ProtPeptigram addresses the critical need for specialized visualization tools in immunopeptidomics research, enabling scientists to map peptides identified from mass spectrometry experiments back to their source proteins with precise positional information and intensity data.


Features

Core Visualization Features

  • Intuitive Peptide Mapping: Map peptides to their source proteins with detailed positional information
  • Multi-Sample Support: Compare peptide presentation across different experimental conditions
  • Intensity-Based Coloring: Visualize peptide abundance with customizable color schemes
  • Automatic Highlighting: Identify regions of interest with dense peptide coverage
  • Publication-Quality Outputs: Generate high-resolution figures suitable for scientific publications
  • Customizable Visualizations: Adjust color schemes, highlighting, and display options

Advanced Analysis Features

  • Coverage Pattern Analysis: Identify hotspots and cold spots in peptide presentation
  • Cross-Sample Comparison: Statistical comparison of peptide presentations
  • Protein Filtering: Focus on top proteins by peptide count or specific protein lists
  • Intensity Thresholding: Filter low-abundance peptides for cleaner visualizations
  • Batch Processing: Process multiple proteins simultaneously

Installation

System Requirements

  • Python: ≥ 3.8 (recommended: 3.10+)
  • Operating System: Cross-platform (Windows, macOS, Linux)
  • Memory: 4GB RAM minimum (8GB recommended for large datasets)

Dependencies

pandas >= 1.3.0
matplotlib >= 3.5.0
numpy >= 1.21.0
Biopython >= 1.78
rich >= 10.0.0

Installation Methods

Method 1: From PyPI (Recommended)

pip install protpeptigram

Method 2: From TestPyPI

pip install -i https://test.pypi.org/simple/ --extra-index-url https://pypi.org/simple/ protpeptigram

Method 3: From Source (Development)

git clone https://github.com/Sanpme66/ProtPeptigram.git
cd ProtPeptigram
pip install -e .

Method 4: Using Conda

conda create -n protpeptigram python=3.10
conda activate protpeptigram
pip install protpeptigram

Quick Start

Command Line Interface

Basic Usage

# Minimal command with default settings
protpeptigram -i data/peptides.csv -f data/proteome.fasta -o output_directory

Advanced Usage Examples

# Visualize top 10 proteins by peptide count
protpeptigram -i data/peptides.csv -f data/proteome.fasta -o output_dir -tp 10

# Visualize specific proteins from a list
protpeptigram -i data/peptides.csv -f data/proteome.fasta -o output_dir -pl protein_list.txt

# Apply intensity threshold to filter low-abundance peptides
protpeptigram -i data/peptides.csv -f data/proteome.fasta -o output_dir -th 1000

# Comprehensive analysis with multiple filters
protpeptigram -i data/peptides.csv -f data/proteome.fasta -o output_dir \
  -tp 20 -th 500 --filter-contaminants --min-samples 3

Python API Usage

Basic Workflow

from ProtPeptigram.DataProcessor import PeptideDataProcessor
from ProtPeptigram.viz import ImmunoViz

# Step 1: Initialize data processor
processor = PeptideDataProcessor()

# Step 2: Load data files
processor.load_peaks_data("data/peptides.csv")
processor.load_protein_sequences("data/proteome.fasta")
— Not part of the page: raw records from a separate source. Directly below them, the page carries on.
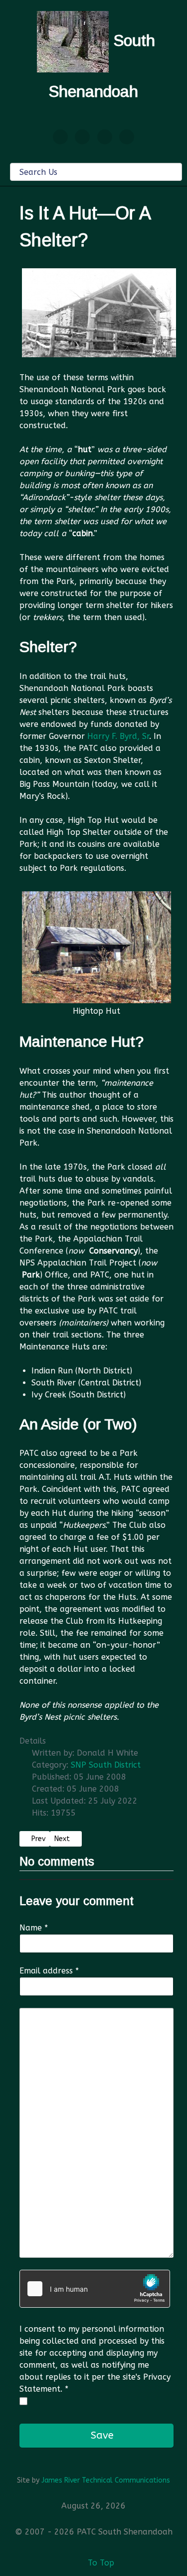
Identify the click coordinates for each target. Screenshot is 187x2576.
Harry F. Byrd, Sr (118, 736)
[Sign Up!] (82, 136)
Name (33, 1927)
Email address (49, 1970)
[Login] (105, 136)
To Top (99, 2563)
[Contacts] (60, 136)
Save (101, 2435)
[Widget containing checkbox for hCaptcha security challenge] (94, 2289)
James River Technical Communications (105, 2480)
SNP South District (106, 1765)
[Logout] (127, 136)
# Step 3: Process and filter data
formatted_data = processor.filter_and_format_data(
    filter_contaminants=True,
    intensity_threshold=1000,
    min_samples=2
)

# Step 4: Create visualizations
viz = ImmunoViz(formatted_data)
fig, axes = viz.plot_peptigram(
    protein_ids=["P20152", "P32261"],
    group_by="Sample",
    color_by="protein",
    title="HLA Peptide Visualization"
)

# Step 5: Save high-quality output
fig.savefig("protein_visualization.png", dpi=300, bbox_inches="tight")

API Reference

Class: PeptideDataProcessor

Main class for processing and preparing immunopeptide data.

Constructor

PeptideDataProcessor(config=None)

Methods

load_peaks_data(filepath)

Description: Load peptide data from PEAKS software output.

Parameters:

  • filepath (str): Path to CSV file containing peptide data
  • encoding (str, optional): File encoding (default: 'utf-8')

Returns: None (data stored internally)

Example:

processor.load_peaks_data("peptides.csv")
load_protein_sequences(fasta_path)

Description: Load protein sequences from FASTA file.

Parameters:

  • fasta_path (str): Path to FASTA file containing protein sequences
  • format (str, optional): Sequence format (default: 'fasta')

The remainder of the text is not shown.